**Your objective**
Search the entries below for "Open", and copy each line where it appears.

**Given records**
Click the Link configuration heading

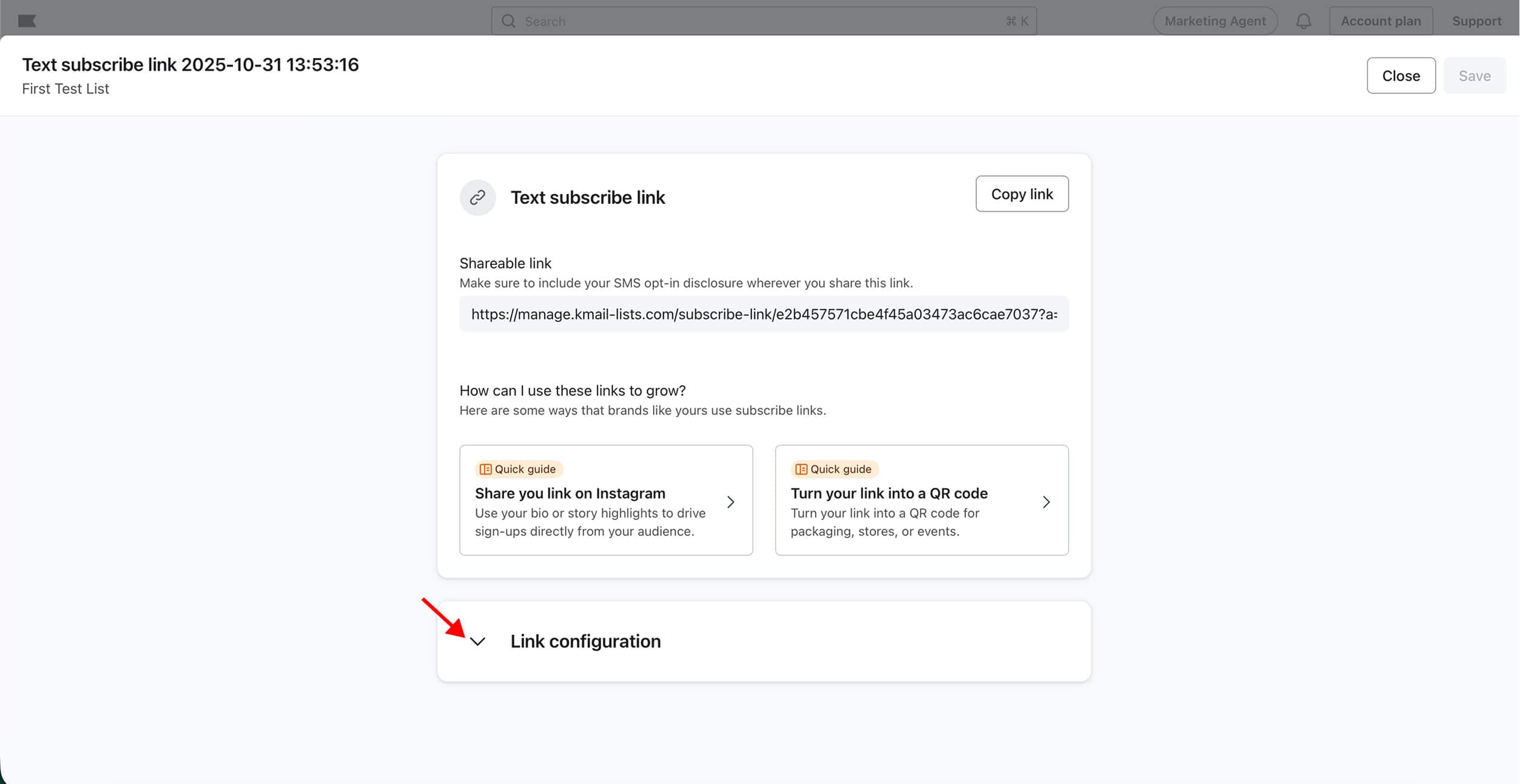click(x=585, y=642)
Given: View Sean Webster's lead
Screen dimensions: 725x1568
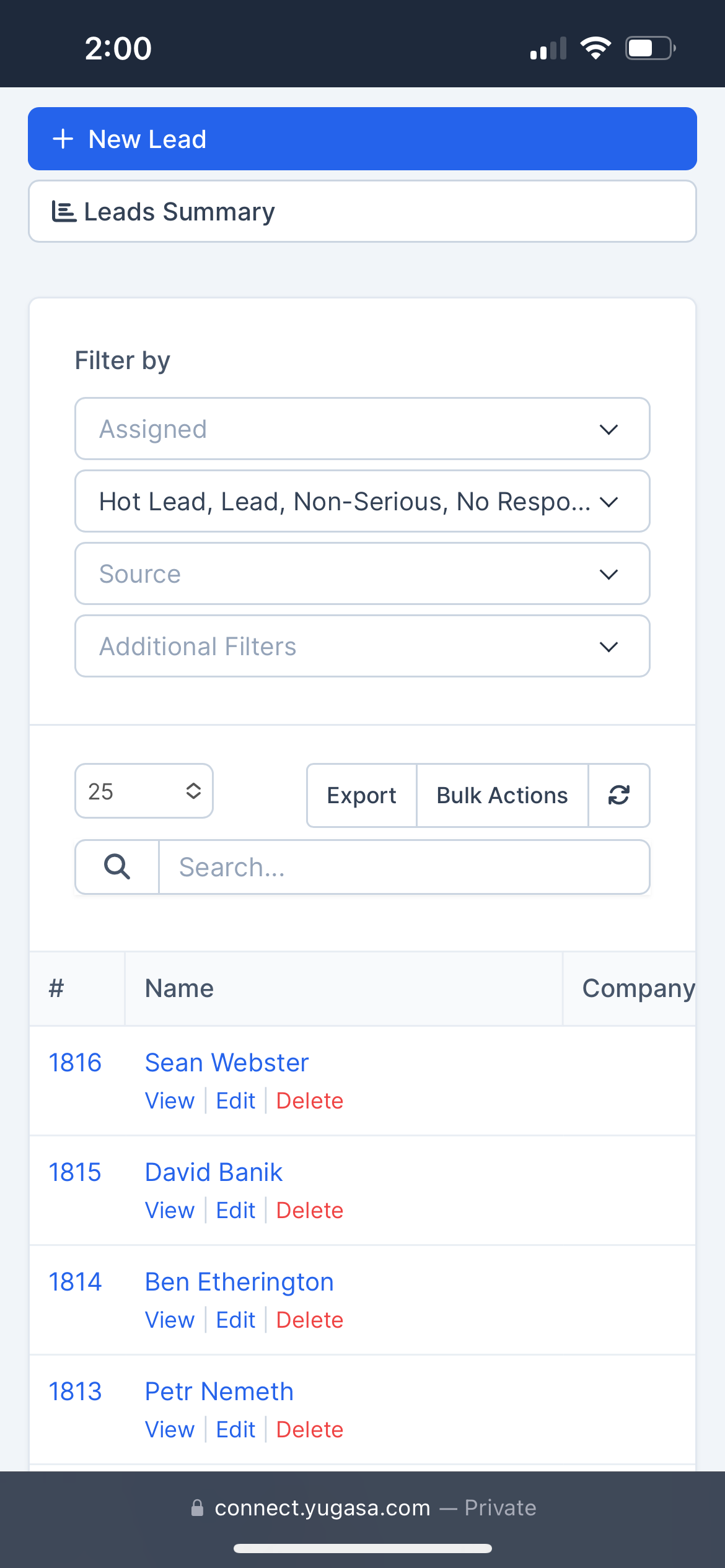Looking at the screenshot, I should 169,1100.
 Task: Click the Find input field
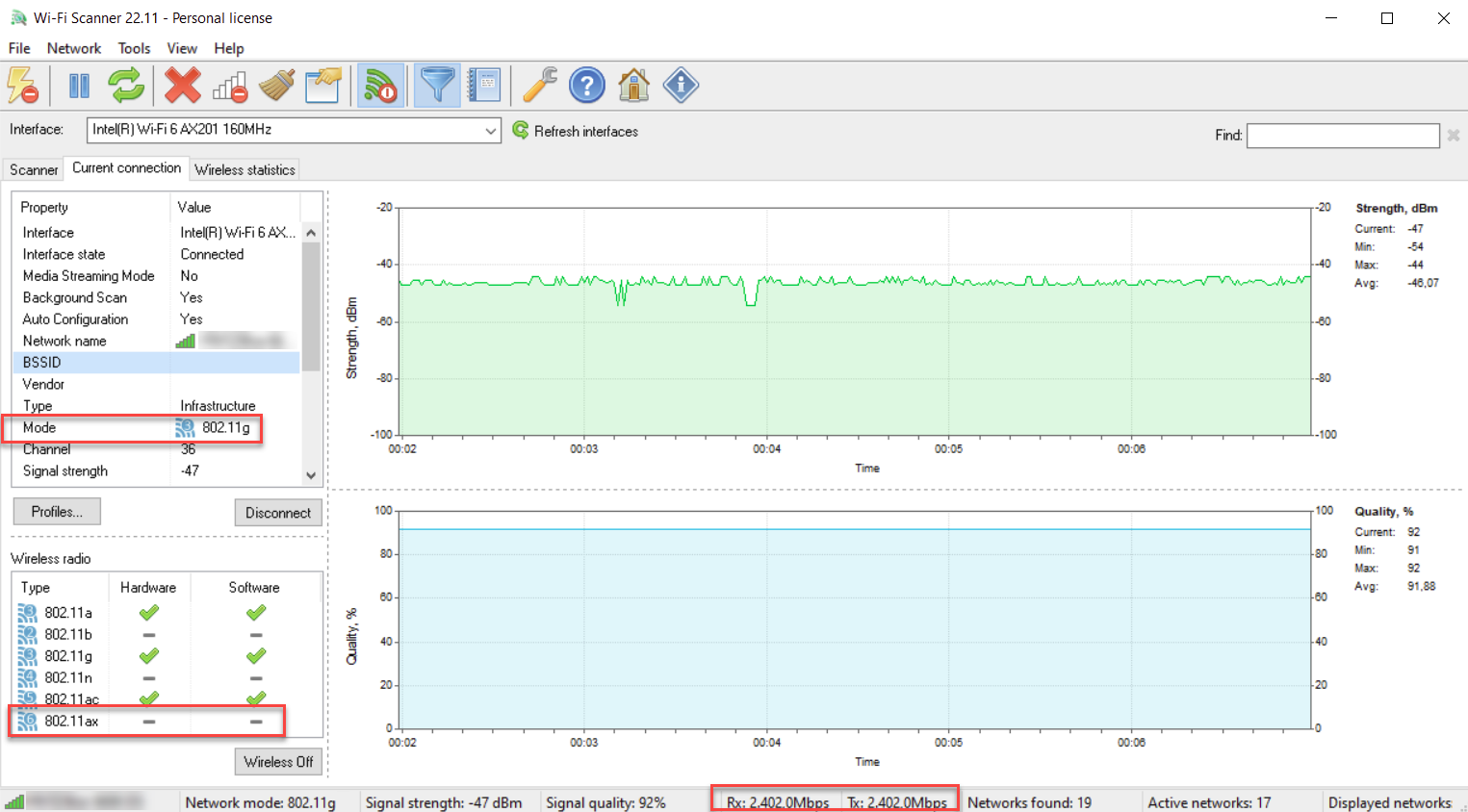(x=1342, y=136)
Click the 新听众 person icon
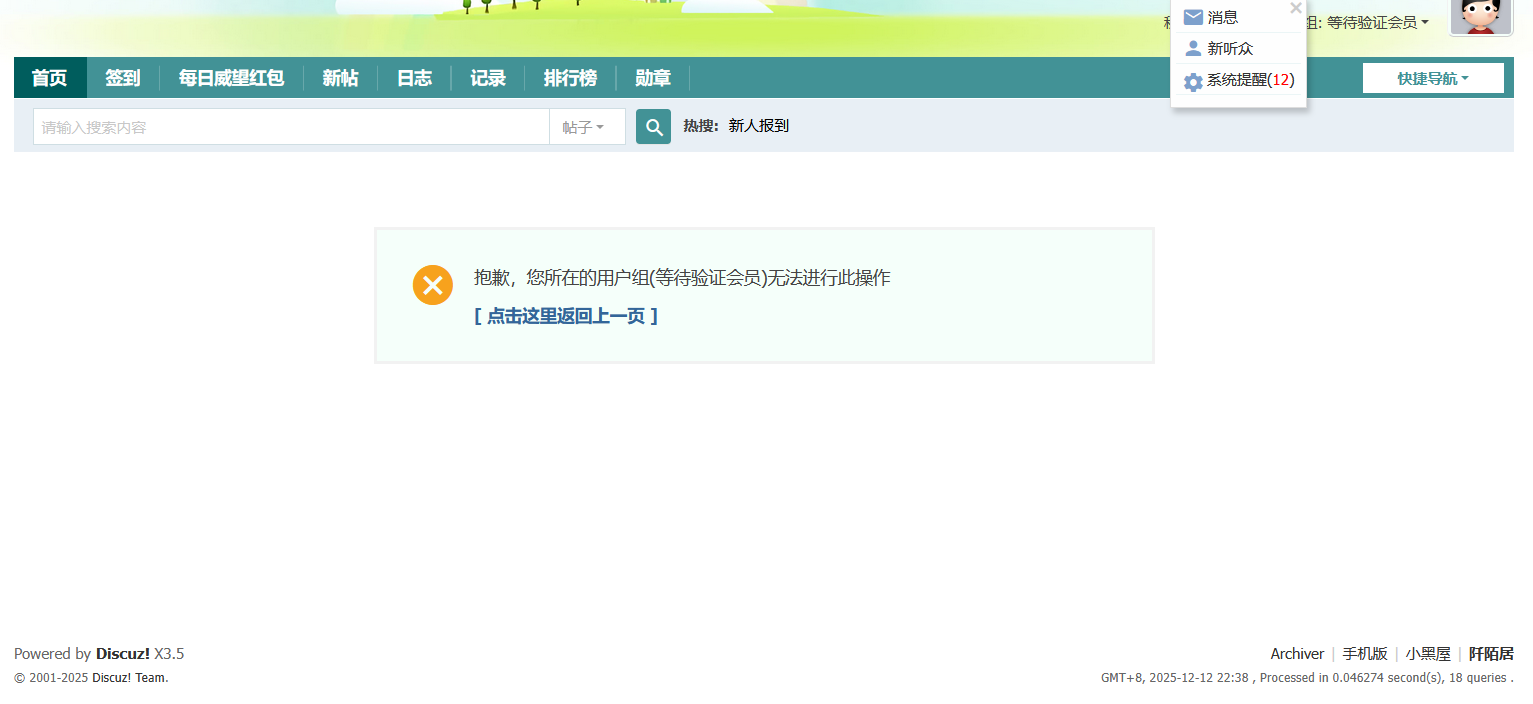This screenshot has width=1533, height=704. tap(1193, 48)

---

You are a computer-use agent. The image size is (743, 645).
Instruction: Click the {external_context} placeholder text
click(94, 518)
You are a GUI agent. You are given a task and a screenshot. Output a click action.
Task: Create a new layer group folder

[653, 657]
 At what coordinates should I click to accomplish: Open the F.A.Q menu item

--

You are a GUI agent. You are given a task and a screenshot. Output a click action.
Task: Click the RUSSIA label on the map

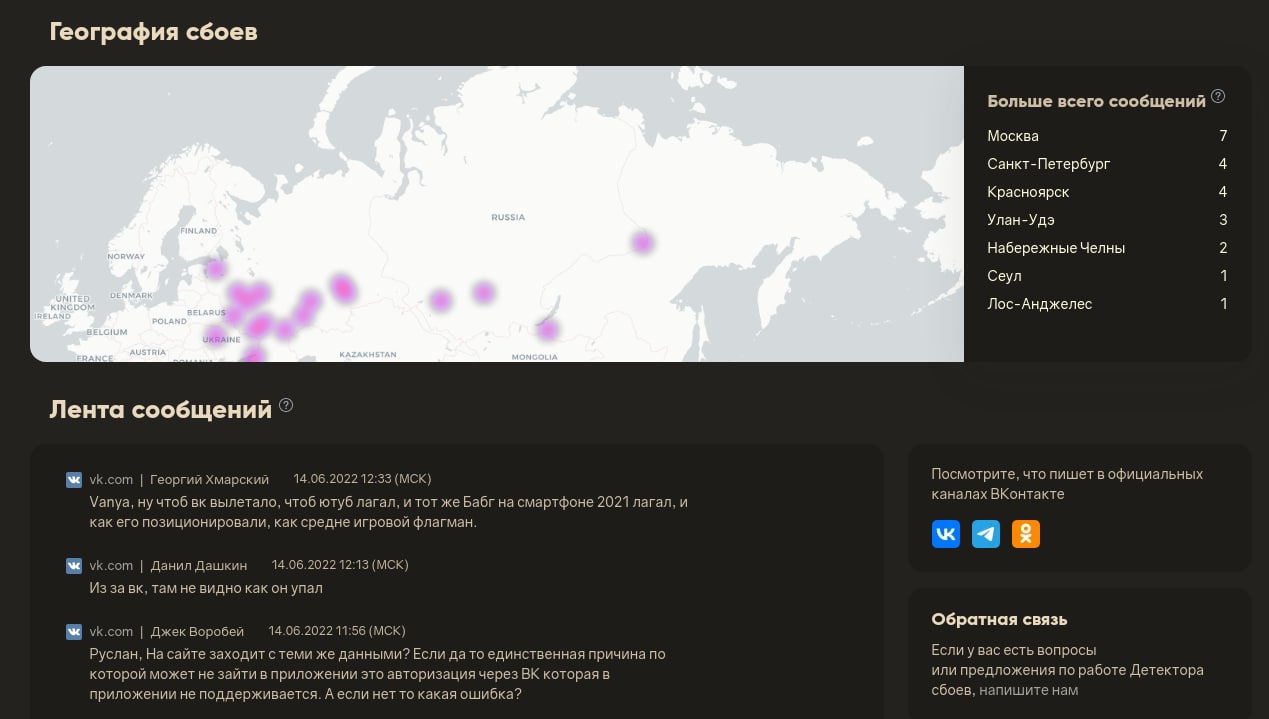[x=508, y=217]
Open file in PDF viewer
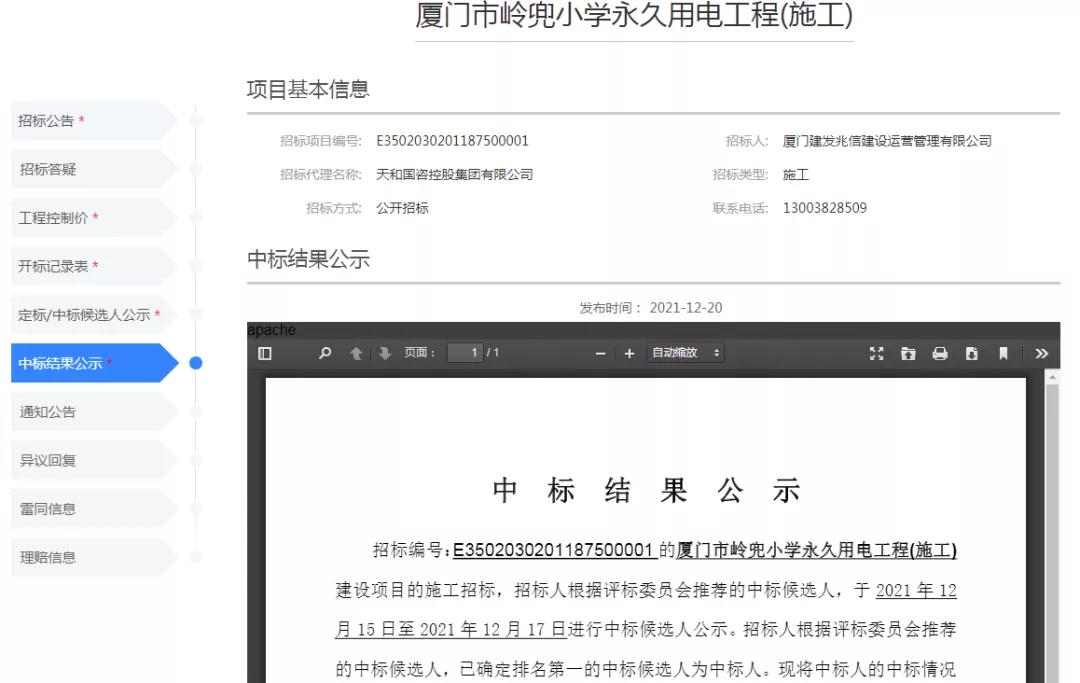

**Solution for this problem**
 At what coordinates should I click to accomplish: Open the F.A.Q menu item
Open file in PDF viewer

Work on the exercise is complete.